Photo by Dov Harrington.
A holiday shopping campaign is a multi-pronged approach from an advertising point of view, and as Psychology Today points out, marketers are going after each of your senses to convince you to buy more. This works in different ways depending on which senses they're going for. For instance, certain colours might change your spending habits:
Red stimulates and energizes — even our spending. Waitresses wearing red receive 14 to 26% higher tips than waitresses wearing any other colour uniform. Another study found that shoppers on eBay bid more aggressively for products shown against red backgrounds than blue backgrounds.

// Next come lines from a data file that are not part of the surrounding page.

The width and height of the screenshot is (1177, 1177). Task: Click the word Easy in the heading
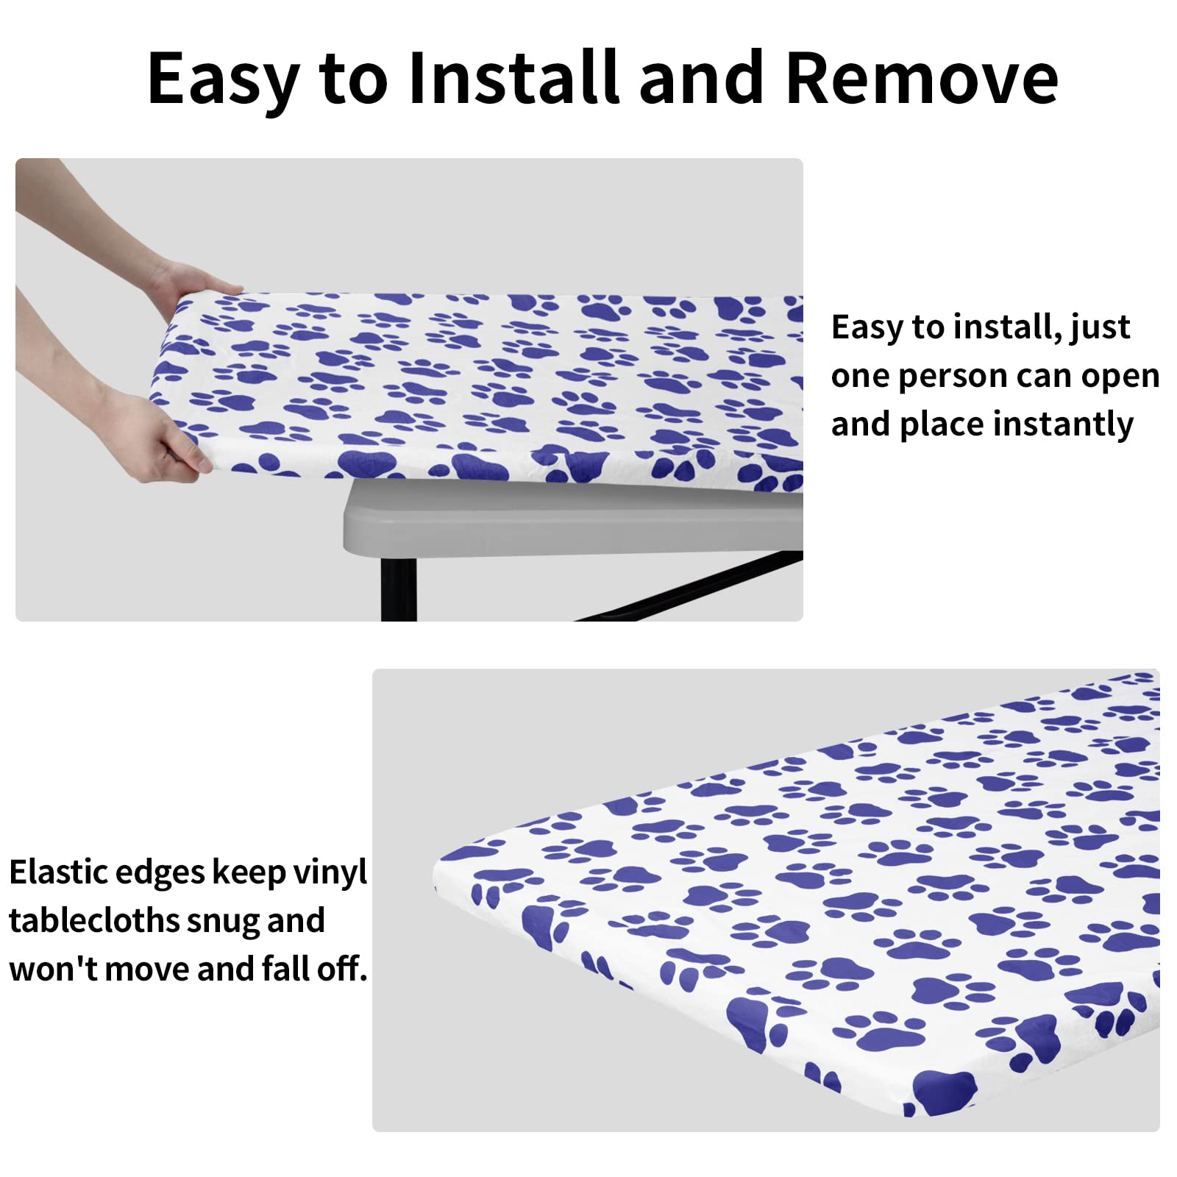click(223, 79)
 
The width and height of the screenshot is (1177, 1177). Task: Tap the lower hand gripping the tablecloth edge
click(166, 441)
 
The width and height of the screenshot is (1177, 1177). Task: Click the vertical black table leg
click(398, 588)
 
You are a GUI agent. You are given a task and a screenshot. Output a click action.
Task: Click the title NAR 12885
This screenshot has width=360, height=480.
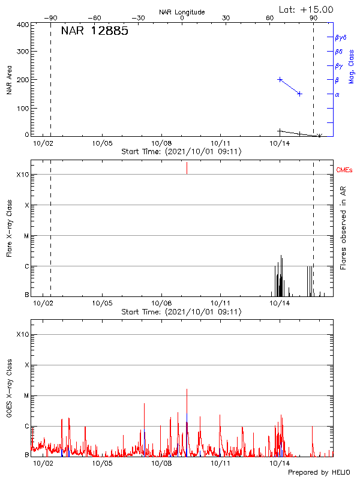point(94,32)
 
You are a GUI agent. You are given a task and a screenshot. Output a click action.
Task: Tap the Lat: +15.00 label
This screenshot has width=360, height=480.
point(306,10)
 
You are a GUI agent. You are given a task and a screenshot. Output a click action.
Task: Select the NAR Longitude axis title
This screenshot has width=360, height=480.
point(182,12)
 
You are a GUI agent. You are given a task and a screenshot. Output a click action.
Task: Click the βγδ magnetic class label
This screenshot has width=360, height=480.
point(341,37)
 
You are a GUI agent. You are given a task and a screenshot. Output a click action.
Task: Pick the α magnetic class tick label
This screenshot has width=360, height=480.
point(337,94)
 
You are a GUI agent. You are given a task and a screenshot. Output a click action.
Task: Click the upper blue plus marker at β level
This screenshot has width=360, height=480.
point(280,79)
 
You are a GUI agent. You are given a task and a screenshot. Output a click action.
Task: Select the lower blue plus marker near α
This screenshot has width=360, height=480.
point(300,94)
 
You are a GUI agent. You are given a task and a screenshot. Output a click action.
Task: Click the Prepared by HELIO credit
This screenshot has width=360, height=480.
point(318,473)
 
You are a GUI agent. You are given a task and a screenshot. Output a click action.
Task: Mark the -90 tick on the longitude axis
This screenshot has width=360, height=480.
point(52,18)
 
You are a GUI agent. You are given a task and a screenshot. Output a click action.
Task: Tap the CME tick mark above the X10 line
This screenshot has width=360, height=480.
point(187,168)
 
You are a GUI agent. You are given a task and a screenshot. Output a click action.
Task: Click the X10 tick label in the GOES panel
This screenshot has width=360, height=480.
point(23,334)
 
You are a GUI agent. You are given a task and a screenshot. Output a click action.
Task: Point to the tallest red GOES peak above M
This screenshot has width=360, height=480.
point(187,390)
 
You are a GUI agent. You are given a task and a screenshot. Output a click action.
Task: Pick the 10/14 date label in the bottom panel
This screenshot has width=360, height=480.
point(280,463)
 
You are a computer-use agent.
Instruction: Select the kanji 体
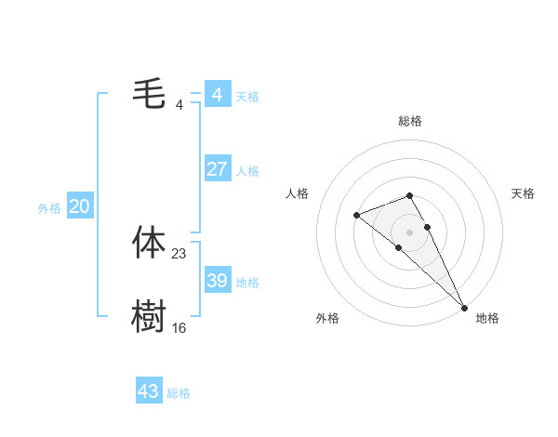point(149,243)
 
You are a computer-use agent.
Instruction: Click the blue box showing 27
point(217,169)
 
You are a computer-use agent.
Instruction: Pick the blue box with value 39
point(217,281)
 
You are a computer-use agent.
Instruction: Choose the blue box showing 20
point(79,206)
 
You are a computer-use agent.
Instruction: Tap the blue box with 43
point(149,391)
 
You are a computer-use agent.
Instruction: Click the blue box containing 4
point(217,95)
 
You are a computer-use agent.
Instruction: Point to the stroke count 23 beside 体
point(179,254)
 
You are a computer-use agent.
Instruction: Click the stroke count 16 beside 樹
point(179,328)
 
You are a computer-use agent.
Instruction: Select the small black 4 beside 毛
point(179,105)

Of course, it's not just what you see that matters — it's also what you hear. In the case of the December, that means holiday music:
More importantly, classic holiday music evokes nostalgia. Recent research shows that nostalgia elevates positive moods and helps people feel better about themselves... Feeling more connected to others, positive and loaded with holiday spirit is a recipe of on the spot bumps in gift budgets.
All of your senses play a role in your shopping experience, from the sensation of touching a product, to the smells that waft out from the shopping floor. Unfortunately, much like how advertising manipulates your choices, you can't do much to counter the experience except recognise what's going on. When you're aware of the manipulation at retailers, you're less likely to succumb to their effects.